Facebook Prophet is one that comes to mind. I remember this being trumpeted to the skies as a fully automated “deal with any timeseries” tool which works “at scale.” I looked at it when it came out in 2017 and decided if I wanted a trend-GAM with splines, it was a one liner in R and whatever quasi-automated BS they came up with was probably only suited to counting keyword impressions on FB. People continually hounded me with this marketing crap, asking NPC questions like “why do you study timeseries models; FB prophet made them obsolete.” This is an actual statement I received from several people who are not obvious mental defectives and who were productively employed in the field of data science. This dumb model continues to occupy disproportionate mindspace: even current year 2023 you still get surprised blogs noticing that canned ARIMA smokes FB Prophet on run of the mill problems. People continue to publish peer reviewed articles like this, which is borderline absurd. Why not compare FB prophet to a one-liner trend-GAM with splines in R? I guess it is a nice to have tool for lazy morons, and GAMs are OK on this class of problem, but had they simply improved R or Python’s tooling for trendy-GAM models, rather than carving out dumbass-mind-space of its own, I wouldn’t mind so much. There’s nothing special or innovative about it.  I wrote a trend-GAM/seasonal thing for somebody which probably worked better for counting ad-word impressions because it pegged concepts to weird holiday seasonalities, which mostly dominate websites which are selling something. I don’t think Prophet can do that.  Shilling this very pedestrian time series model as something revolutionary makes its authors look like mountebanks. The only way the world can heal is if we make fun of these swindlers for making their ridiculously generic models out to be something innovative or even particularly useful.
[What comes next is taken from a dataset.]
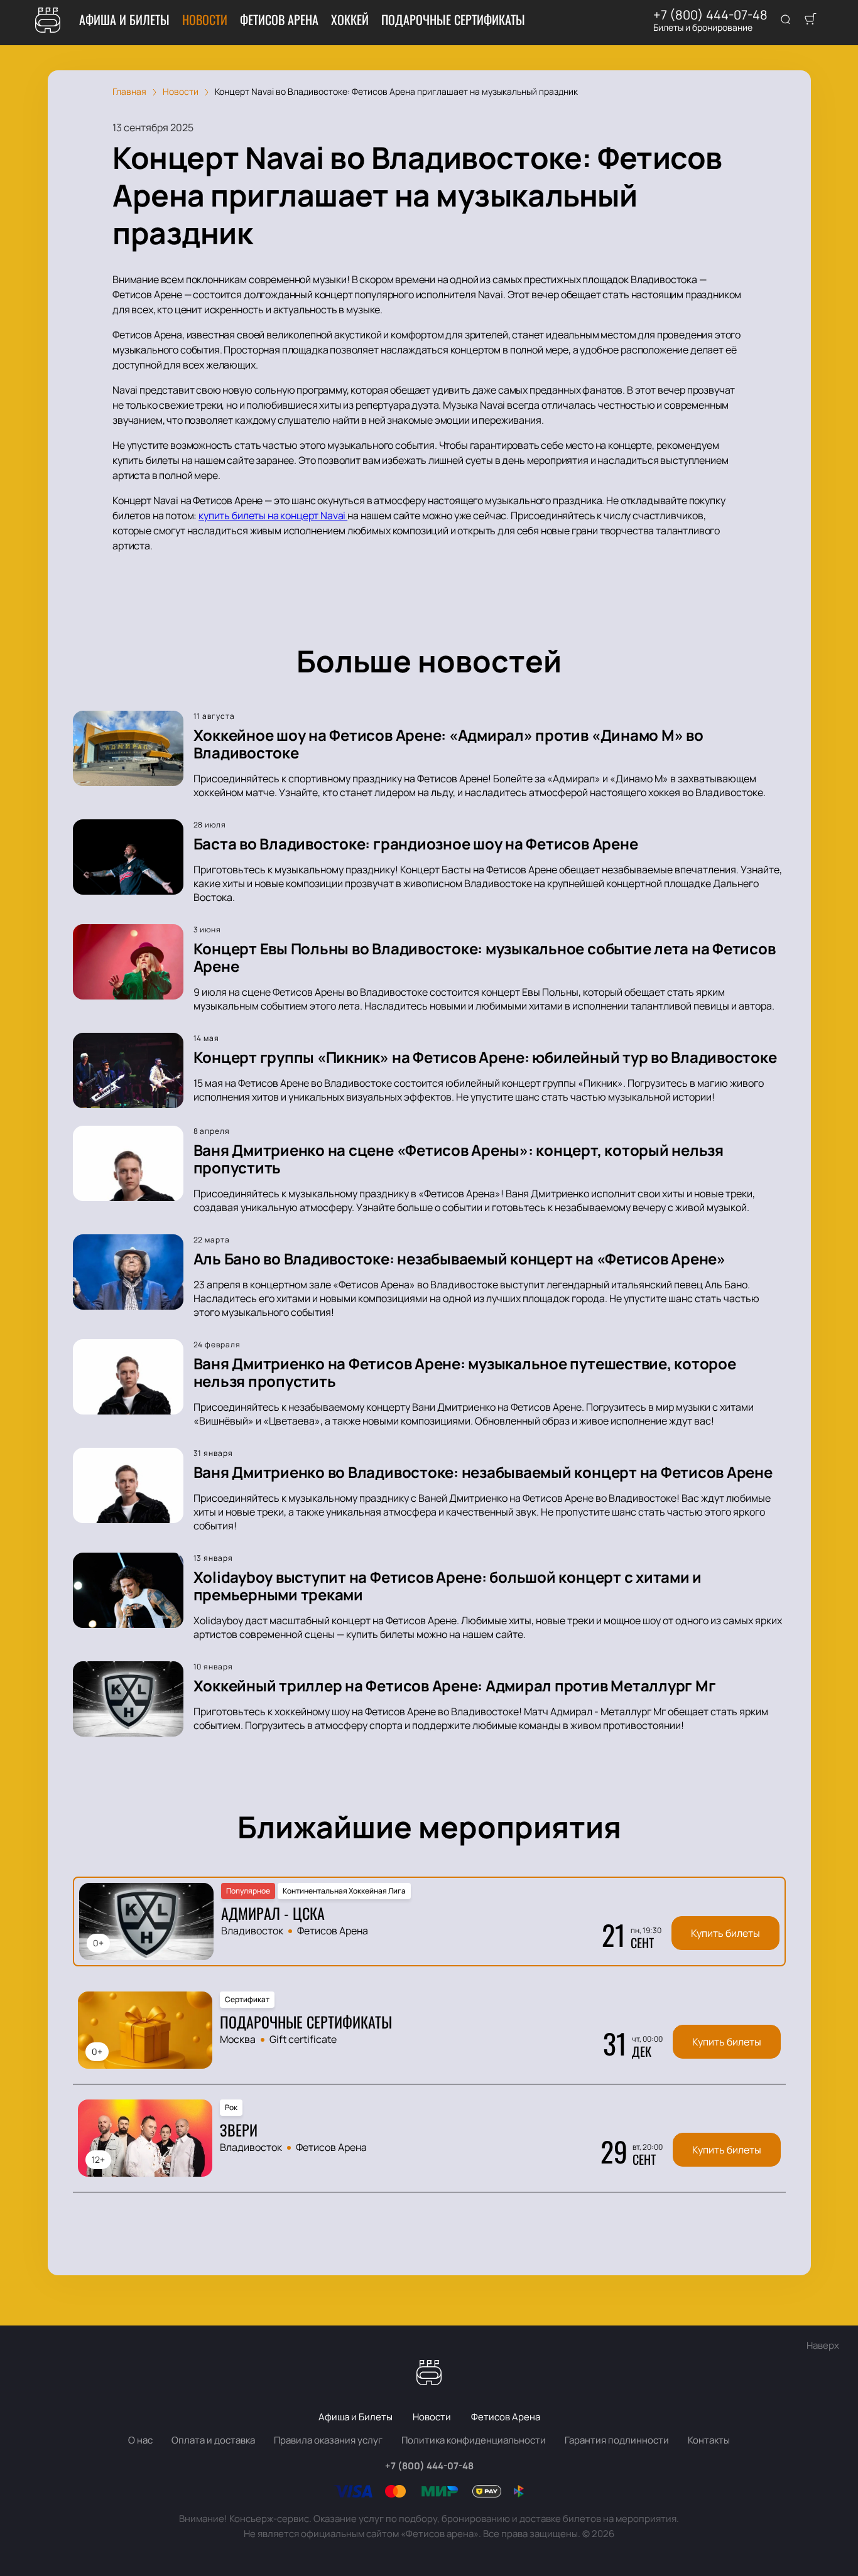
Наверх (822, 2345)
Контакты (709, 2440)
Facebook prophet; also good for scalp health

Another one which came a few years before was MINE. I remember it was from a bunch of MIT and Harvard dorks, and I remember someone pushing it hard as if it were the discovery of some new and wonderful thing, rather than a weaksauce turd which apes mutual information or distance correlation and takes a hell of a lot longer to calculate. It stands out in memory because I had to fuck with classpaths to make it work, but the all consuming hysteria around it was really something too. I also recall being extremely annoyed it’s no different from any other kind of Mutual Information or distance correlation tool which has existed from the time of magnetic core memory and vacuum tube CPUs. 12 years later, it is obvious now that it was a giant nothingburger. Nobody uses it. It never solved any interesting previously unsolvable problem. I’m not sure if the people responsible for it pushed it with a PR campaign funded by themselves, or if it was MIT. I suspect a little of both, since the website for it is still up. It was touted as being appropriate for “large datasets” but it sure chugged hard on small ones. Looking up the dudes who thought it up, one of them publishes lame papers on stats at MIT, the other has a Soros scholarship to become a doctor. They’re both MD/PhDs and don’t do much to improve my modest disdain for such people (I know of only one good one).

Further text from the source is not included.